D’autres évènements vont mobiliser les Alsaciens et Mosellans de Dordogne : en Alsace, incorporation des jeunes dans l’armée allemande ; en zone libre, création du STO par Laval ; en novembre 1942, débarquement des Alliés en Afrique du Nord et suppression de la zone libre : cela conduit à l’installation des Allemands à Périgueux avec la Gestapo, la Feldgendarmerie, la phalange Nord-Africaine de sinistre mémoire. Tous ces évènements vont pousser les jeunes Alsaciens à rejoindre les maquis dont certains vont être structurés par des personnalités alsaciennes comme Paul Dungler, Marcel Kibler, Pierre Bocquel, Bernard Metz, Gustave Houver. Il en ressortira notamment la fameuse Brigade Alsace-Lorraine qui, à la fin de la guerre, contribuera à repousser la contre-attaque allemande en Alsace.
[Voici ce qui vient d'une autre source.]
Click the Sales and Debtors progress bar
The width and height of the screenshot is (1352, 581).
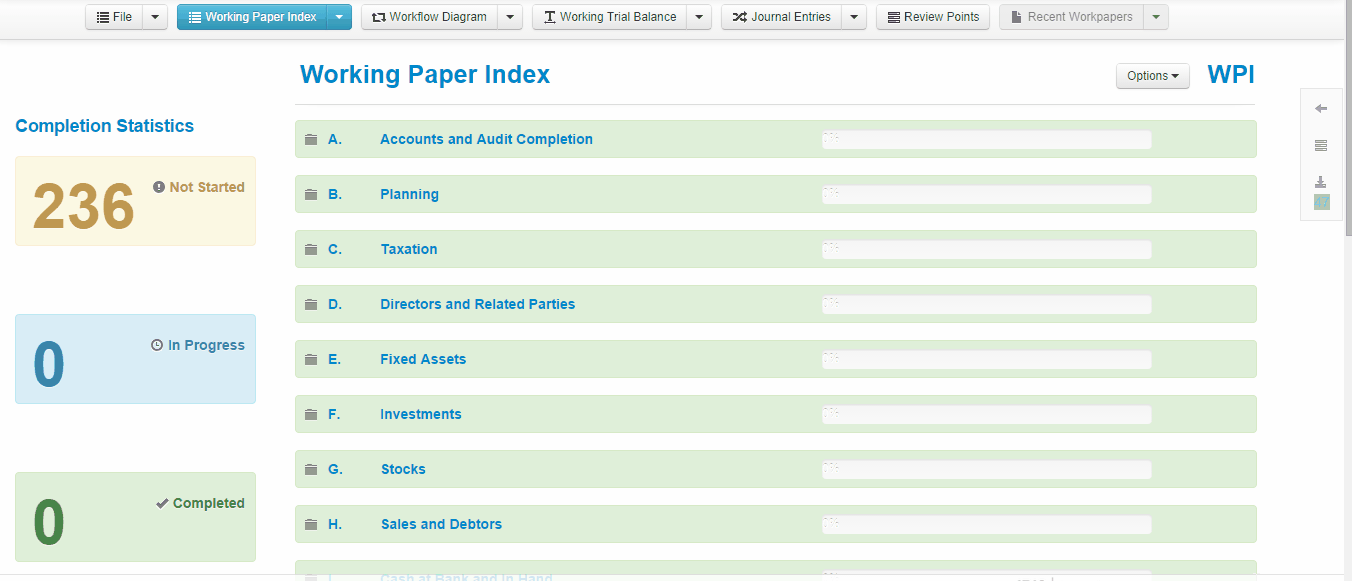point(986,524)
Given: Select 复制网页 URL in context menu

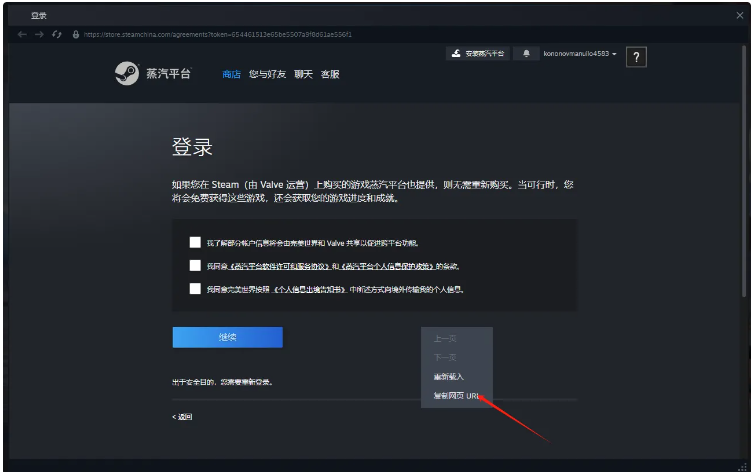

Il faut toutefois signaler certains Alsaciens et Mosellans collaborateurs, dont le Lorrain François Colin qui eut un rôle très néfaste à Périgueux.

Les Alsaciens et Mosellans participent à la libération de la Dordogne en payant un lourd tribut (Quelques-uns font partie des 45 fusillés de Périgueux lors du départ des Allemands). D’autres ont vécu des moments difficiles au moment de l’épuration comme Auguste Bicking, restaurateur, qui devra démontrer son rôle dans la Résistance pour être libéré.

Les liens tissés pendant la guerre ont abouti au jumelage de plusieurs communes alsaciennes, lorraines, et périgourdines. Ils restent très forts encore aujourd’hui.